E i medici? Anche loro frustrati: dall’insufficienza delle risorse, dai ritmi lavorativi – e dalla collocazione professionale, possiamo aggiungere, che nelle cliniche private ne fanno, come in molti altri settori, partite Iva per alcuni aspetti fra loro in competizione? –, ma anche dall’intolleranza di pazienti “pretenziosi e aggressivi”, “pronti a denunciare il medico”, “informatissimi sui propri diritti e disinformatissimi sui propri doveri”, pazienti che – in un clima di generale sottovalutazione, se non di disprezzo, delle competenze – “pretendono di conoscere la materia meglio di chi la esercita”.
Senonché, su questo come a proposito di altri nodi cruciali, l’autore sa esercitare il suo sguardo esterno, obiettivo: “Il disagio del medico – precisa – e quello del paziente non sono espressione di due realtà che configgono, ma sono due aspetti dello stesso disagio.” Perché occorre comprendere come la medicina “sia nata ed evolva attraverso lo scambio reciproco con la stessa cultura in cui si radica”, e quando questa cultura esalta, anziché problematizzare, un tratto – probabilmente ineliminabile – dell’animo umano consistente nel rifiuto del limite, della fine, della morte, accade che si chieda alla medicina quel che non può dare e che la medicina per parte sua si faccia “soluzione, seduzione, promessa e illusione”. Ecco allora che nonostante gli indubbi – e qui ricorrentemente e documentatamente richiamati – progressi della medicina, i malati aumentano.
Com’è possibile?
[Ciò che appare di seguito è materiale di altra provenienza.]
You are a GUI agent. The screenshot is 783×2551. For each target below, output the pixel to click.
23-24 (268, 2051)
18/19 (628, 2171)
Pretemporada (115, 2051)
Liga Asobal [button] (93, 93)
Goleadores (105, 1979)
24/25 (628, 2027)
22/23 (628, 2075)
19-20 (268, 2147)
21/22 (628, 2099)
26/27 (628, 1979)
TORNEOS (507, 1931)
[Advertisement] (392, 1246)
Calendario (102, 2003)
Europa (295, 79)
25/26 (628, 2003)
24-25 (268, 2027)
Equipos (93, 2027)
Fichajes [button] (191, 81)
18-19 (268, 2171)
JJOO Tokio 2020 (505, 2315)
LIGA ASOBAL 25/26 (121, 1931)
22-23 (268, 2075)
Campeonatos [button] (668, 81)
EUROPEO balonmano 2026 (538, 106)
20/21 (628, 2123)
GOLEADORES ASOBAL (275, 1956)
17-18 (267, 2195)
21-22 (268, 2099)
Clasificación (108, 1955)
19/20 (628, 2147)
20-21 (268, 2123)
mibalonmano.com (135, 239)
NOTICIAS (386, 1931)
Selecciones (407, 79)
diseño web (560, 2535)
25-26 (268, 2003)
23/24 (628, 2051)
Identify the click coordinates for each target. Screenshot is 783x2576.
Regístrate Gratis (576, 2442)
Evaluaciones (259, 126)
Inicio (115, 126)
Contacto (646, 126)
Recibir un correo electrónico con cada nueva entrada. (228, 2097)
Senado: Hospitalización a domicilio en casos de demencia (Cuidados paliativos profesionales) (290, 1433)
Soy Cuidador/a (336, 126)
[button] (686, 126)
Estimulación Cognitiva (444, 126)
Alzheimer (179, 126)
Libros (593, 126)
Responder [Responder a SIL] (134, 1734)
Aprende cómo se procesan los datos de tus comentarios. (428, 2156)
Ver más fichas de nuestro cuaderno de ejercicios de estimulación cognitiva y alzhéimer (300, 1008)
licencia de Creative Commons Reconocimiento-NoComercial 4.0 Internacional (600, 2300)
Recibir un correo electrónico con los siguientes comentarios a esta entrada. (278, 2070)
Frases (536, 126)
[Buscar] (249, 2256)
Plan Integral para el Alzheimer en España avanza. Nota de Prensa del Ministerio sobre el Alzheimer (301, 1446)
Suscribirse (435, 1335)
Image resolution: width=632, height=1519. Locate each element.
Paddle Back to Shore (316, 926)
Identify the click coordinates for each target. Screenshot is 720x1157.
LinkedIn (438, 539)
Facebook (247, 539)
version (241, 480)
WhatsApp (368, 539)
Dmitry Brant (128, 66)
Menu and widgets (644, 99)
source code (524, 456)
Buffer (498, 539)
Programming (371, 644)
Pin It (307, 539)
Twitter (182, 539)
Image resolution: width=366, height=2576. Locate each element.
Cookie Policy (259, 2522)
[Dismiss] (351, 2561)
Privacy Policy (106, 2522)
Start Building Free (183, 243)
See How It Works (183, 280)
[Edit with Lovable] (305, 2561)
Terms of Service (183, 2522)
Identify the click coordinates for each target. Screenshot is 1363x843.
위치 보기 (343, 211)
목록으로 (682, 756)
Per diverse ragioni: in primo luogo perché “nuove malattie – croniche, soprattutto – si sono affermate per il solo fatto che viviamo di più”, in secondo per via della medicalizzazione di stati come l’infelicità e la tristezza – e la vecchiaia stessa? – senza dimenticare la tendenza crescente a un consumismo di nuovo stampo, quello di “prestazioni diagnostiche, farmacologiche e di controllo”.
Delineato così il quadro, non corre il rischio di suonare moraleggiante la domanda di fondo: “Ha senso posticipare la morte al prezzo di aumentare gli anni in cui ci sentiamo sotto tiro?” Ha senso negare la verità sostanziale che il titolo evidenzia richiamando l’affermazione attribuita a Galileo, “simbolo della resistenza della scienza contro la superstizione”?
Passando attraverso approfondimenti essenziali (medicina e follia, ruolo esercitato dalle condizioni economiche e dalle disuguaglianze, fenomeni come la “resistenza vaccinale”), si giunge alle conclusioni. È un cambio culturale quello che appare indispensabile: più della ricerca della soluzione “per morire dopo”, è quella “per vivere meglio prima” che occorre mettere in primo piano, e conseguentemente aver di mira “un utilizzo appropriato della medicina, rivolto non alla negazione ostinata della morte fisica, ma ad agire per preservare il più possibile” il senso, e la qualità, della vita. E quando la vecchiaia arriva, non può essere solo la famiglia a provvedere. Occorrono “politiche di presa in carico organiche, personalizzate, multidisciplinari e continuative, a prevenire la situazione in cui “l’anziano è tecnicamente assistito ma moralmente parcheggiato”. Politiche che non renderanno comunque mai superflua la necessità che il sistema sanitario si ponga delle priorità, stabilendo “chi curare, che cosa curare e fino a che punto”. Necessità che trova il suo corrispettivo in quella, pure inderogabile, di “educare non solo alla salute”, ma anche “al consumo di prestazioni sanitarie”.